Nadhim Zahawi
Main Page: Nadhim Zahawi (Conservative - Stratford-on-Avon)Department Debates - View all Nadhim Zahawi's debates with the Cabinet Office
(11 years, 8 months ago)
Commons ChamberNot only Britain but the whole world has lost a fierce champion of human liberty. A son and daughter have lost a mother. Our thoughts are with her family and the people who cared for her. The great lady has gone to a better place, and we know who will be there waiting for her, whisky in hand.
I was not close to Lady Thatcher personally, yet she had an enormous influence on me and on my family’s life. We arrived in the UK in 1978. I grew up with my father and mother admiring the new Conservative woman PM, as they referred to her. Beneath that admiration was the recognition of her background, which led us to the belief that, if we, as a new Kurdish family, worked hard and did our bit for our community, as her grocer father had done, we could do well in our new country.

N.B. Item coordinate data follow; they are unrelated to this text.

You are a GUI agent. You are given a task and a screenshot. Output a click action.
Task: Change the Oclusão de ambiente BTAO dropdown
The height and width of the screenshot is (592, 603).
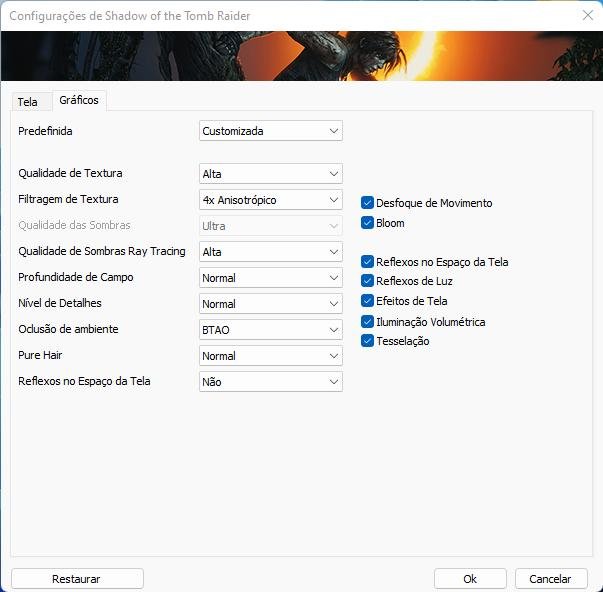[270, 330]
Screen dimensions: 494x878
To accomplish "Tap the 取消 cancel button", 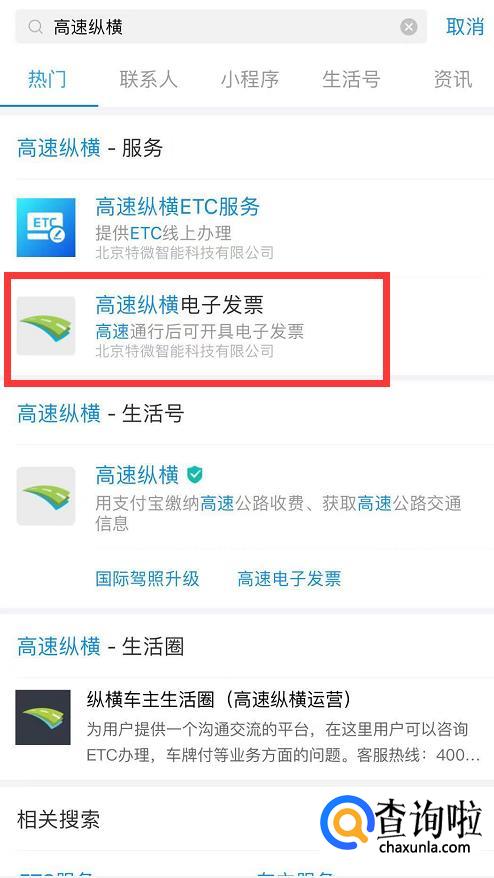I will tap(464, 26).
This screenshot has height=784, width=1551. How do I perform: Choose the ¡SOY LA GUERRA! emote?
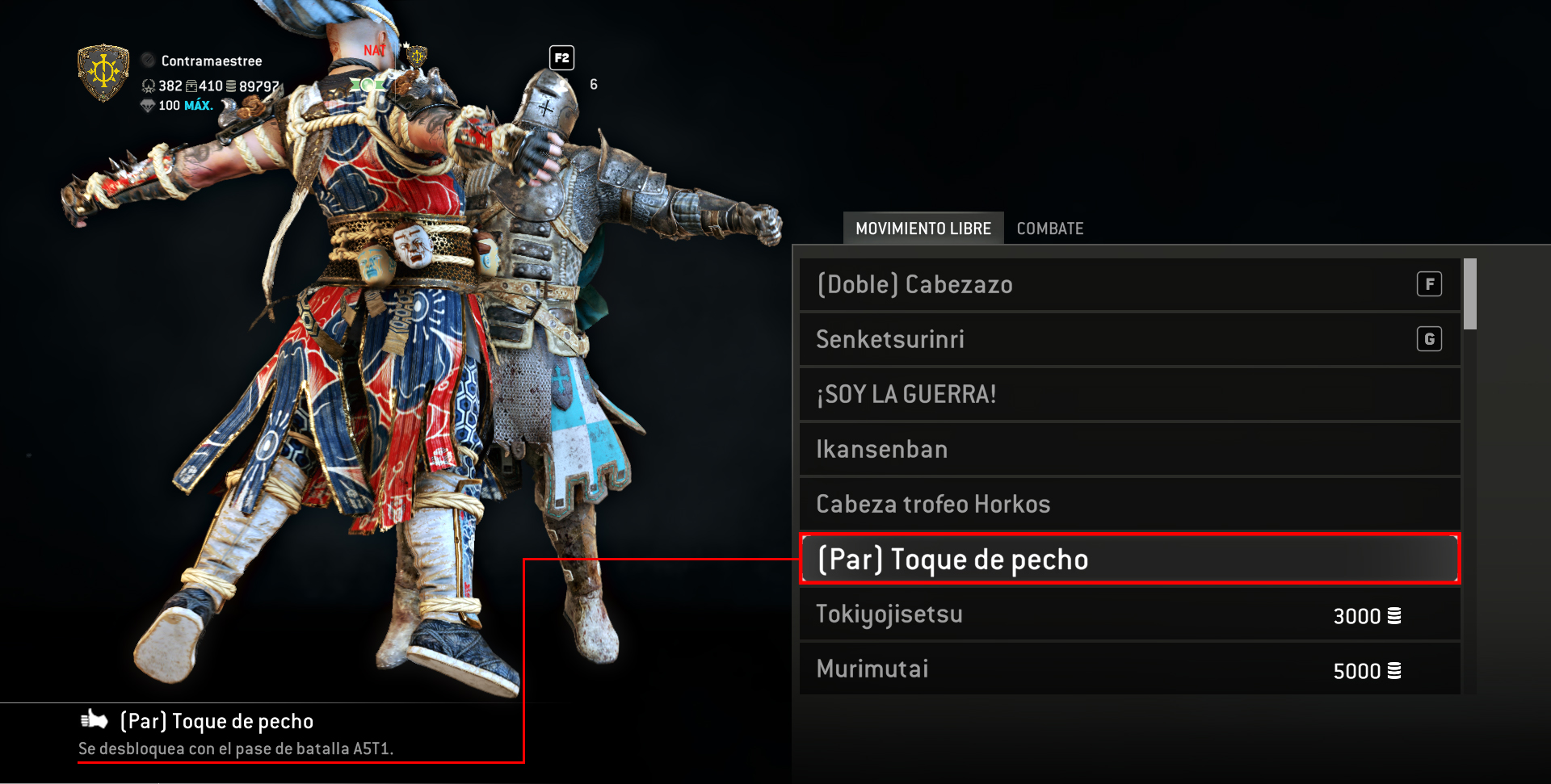pyautogui.click(x=1130, y=394)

When I was selected as a parliamentary candidate in February 2010, Margaret Thatcher was one of the first to send a handwritten letter of congratulations, with an invitation to join her for drinks. I turned up in London—she had invited a handful of new candidates—and she wanted to know how things were in Stratford-on-Avon. I explained that the people were worried about the state of the country’s finances. Her sound advice was this: “We need to win, Nadhim, to ensure that we can fix things again, and make the tough decisions the country needs.”

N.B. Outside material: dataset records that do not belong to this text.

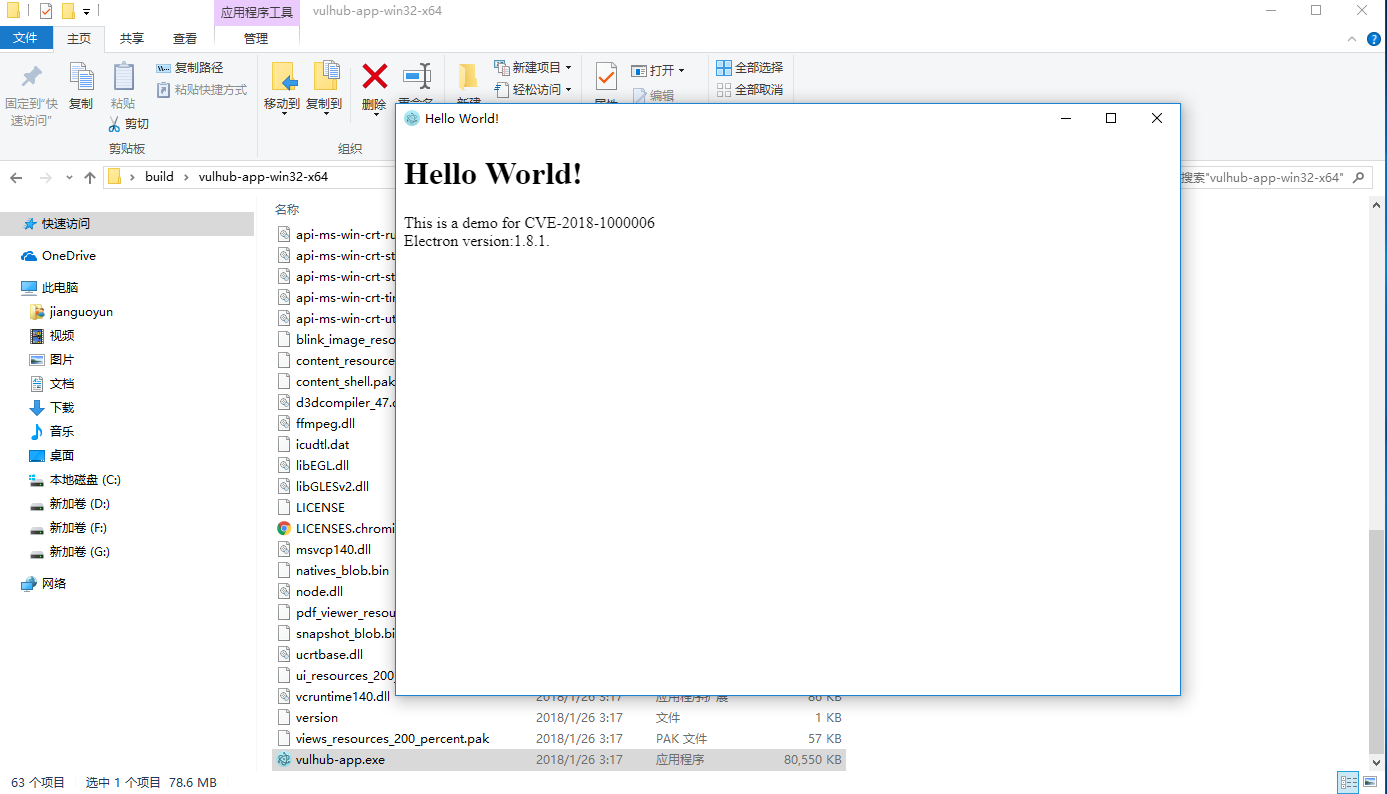
Task: Collapse the ribbon using chevron arrow
Action: tap(1350, 39)
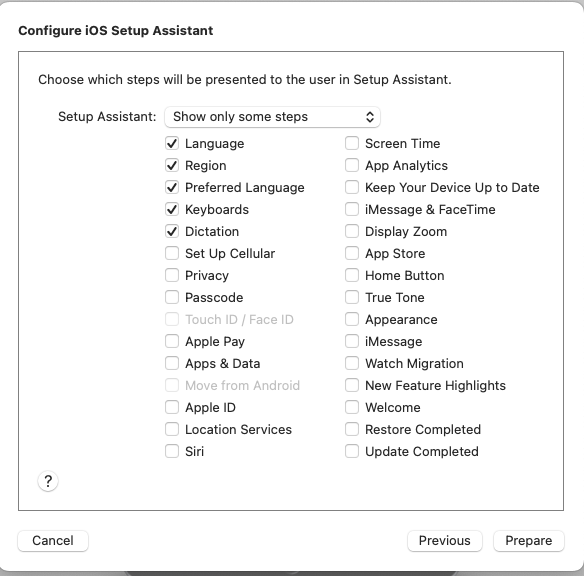584x576 pixels.
Task: Check the Privacy step
Action: pos(172,275)
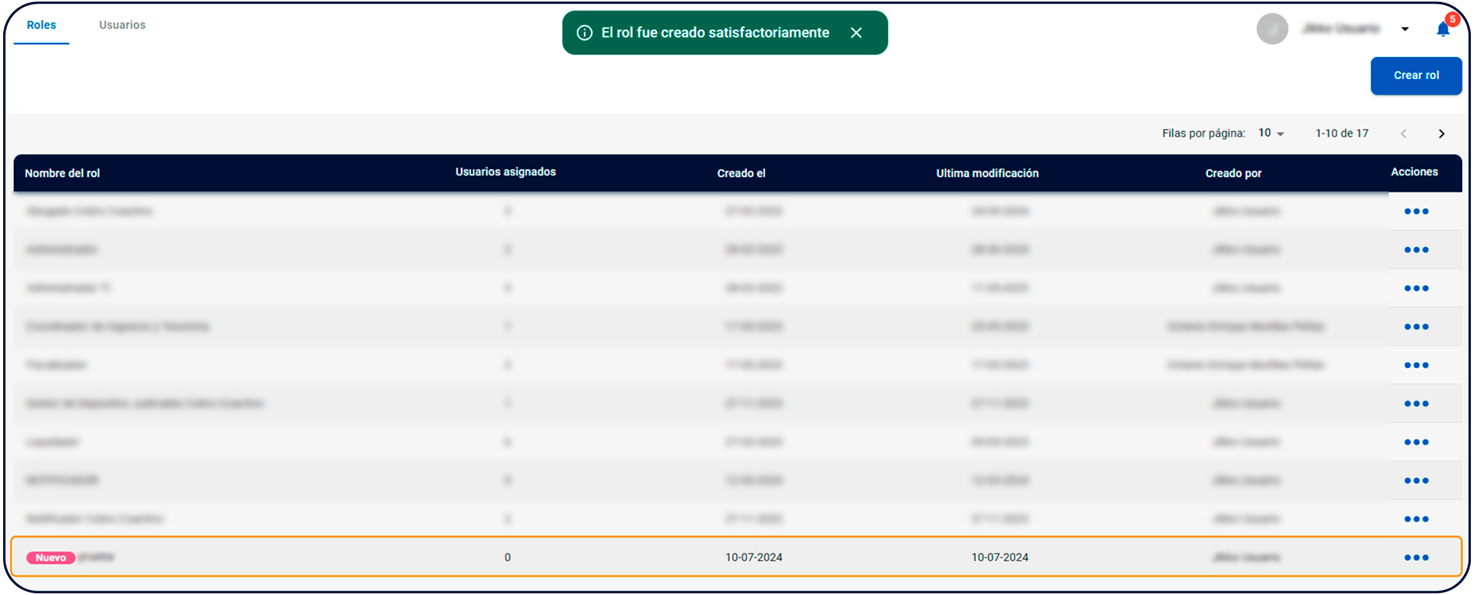The height and width of the screenshot is (595, 1474).
Task: Open the notifications bell
Action: click(1443, 29)
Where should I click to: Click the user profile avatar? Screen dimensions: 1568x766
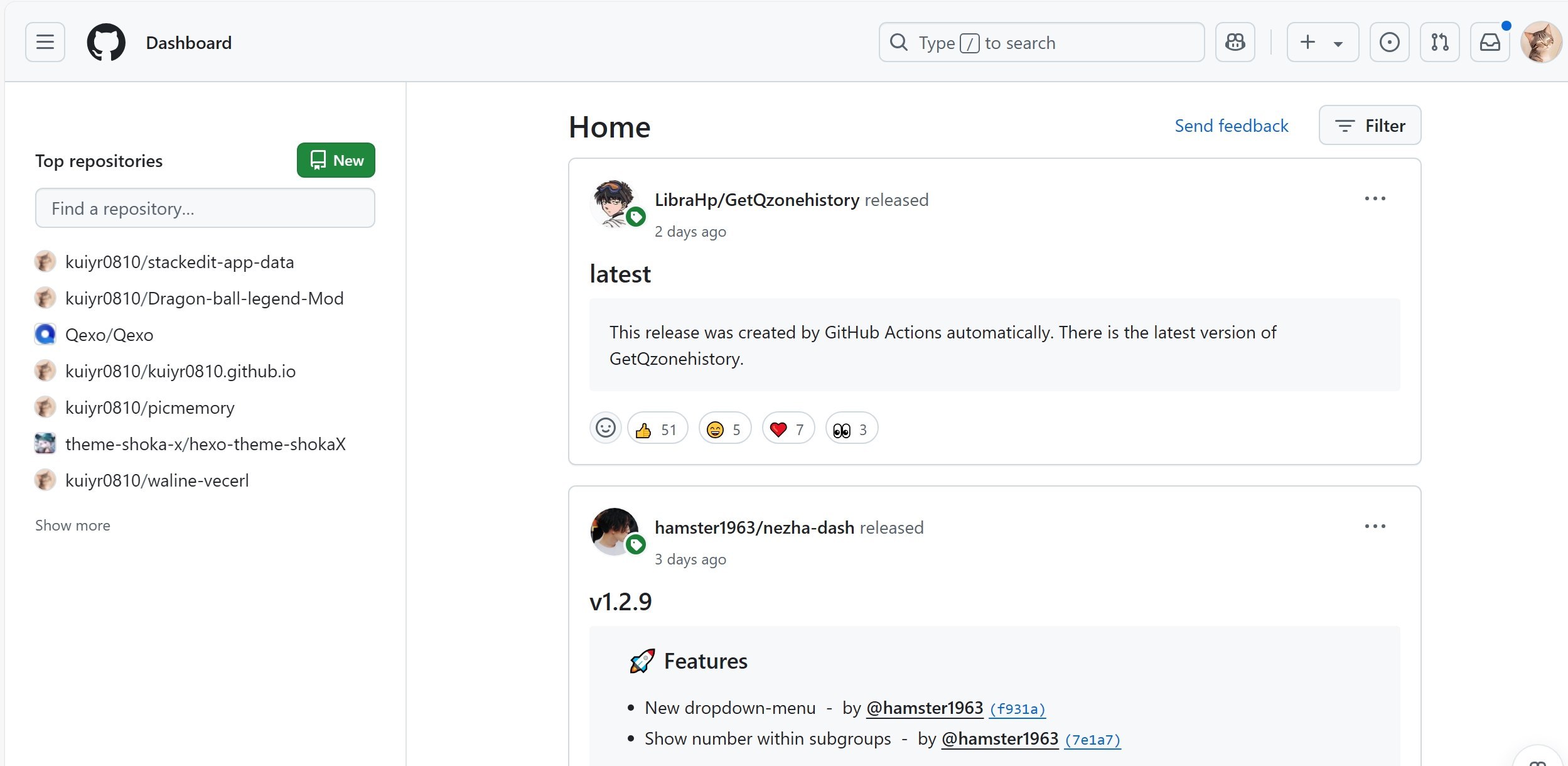tap(1540, 42)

Lady Thatcher’s gift to this country was to make it great again. Her gift to the world was to confront aggressive communism and the cold war. Many colleagues have spoken eloquently about what Margaret Thatcher meant to them. I want to end by quoting two short notes I have received that show what she meant to those whom she cared most about: the people of her country. The first is from a serving soldier in the Household Cavalry, who writes:
“She was a real legend who walked her own path, stirred passions on both sides of the fence and made a sick Britain great again.”

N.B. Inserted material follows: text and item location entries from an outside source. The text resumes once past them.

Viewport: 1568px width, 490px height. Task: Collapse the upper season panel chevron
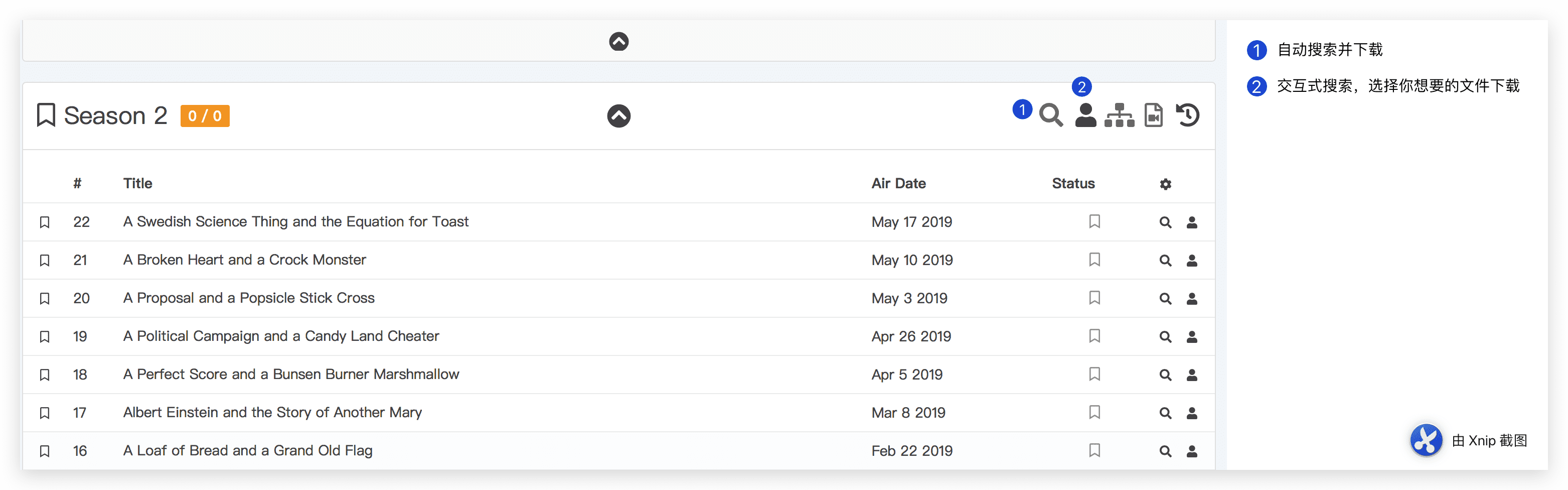point(618,42)

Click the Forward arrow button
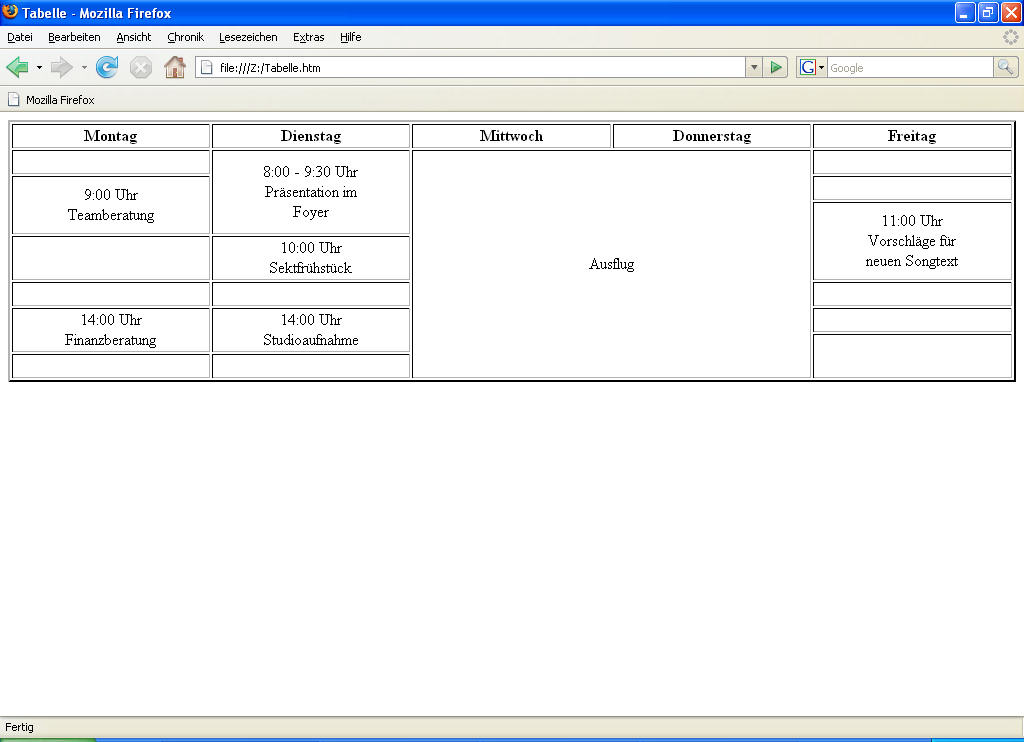tap(61, 67)
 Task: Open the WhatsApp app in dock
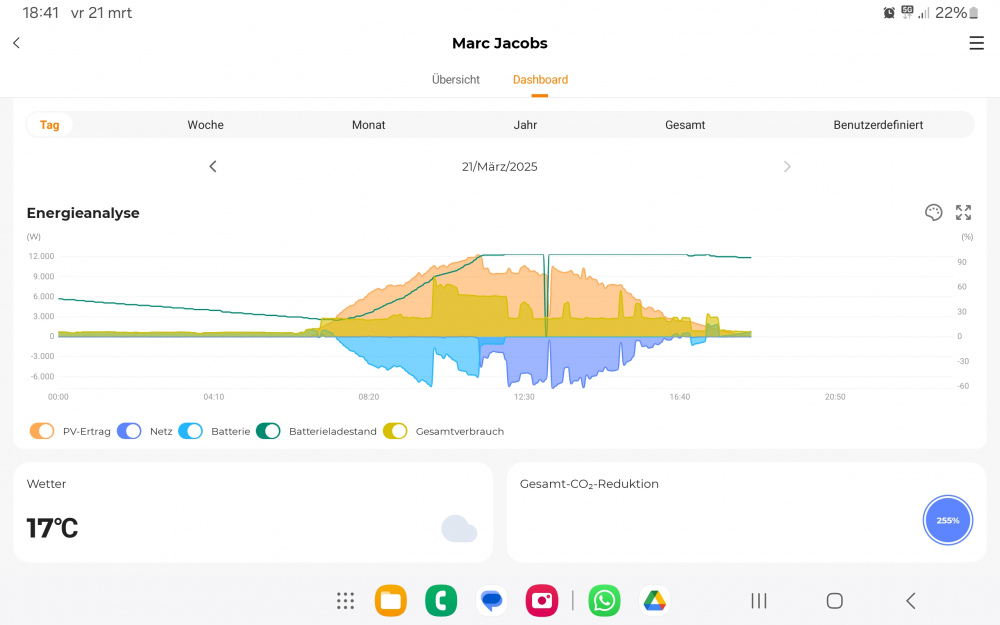(x=604, y=600)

The second note is from Dr Naeem Ahmed, who works in the NHS. He writes:
“My dad is a 1st generation Bangladeshi who arrived here at 13.”
Dr Ahmed’s dad was upset at Margaret Thatcher’s passing, and said:
“She was a leader on the side of the small businessman”.
The testimonies of those young men prove that the great lady will live on.
Margaret Thatcher made this country understand the importance of living within its means. She knew that only when we achieve that can we be ambitious for, and positive about, our position in the world. Next week, the country she loved will mark her passing. It is right that we do so with the full ceremony of Church and state, because 30 years ago, in a storm-lashed corner of the south Atlantic, she stood up for the inalienable rights of British citizens, despite coming under great pressure to look the other way. In doing so, she showed the world that we are not yet finished, and that Britain’s name and Britain’s word still matters. She gave us hope that our finest hour lies not in the past, but in our future. For that, the nation owes her its thanks.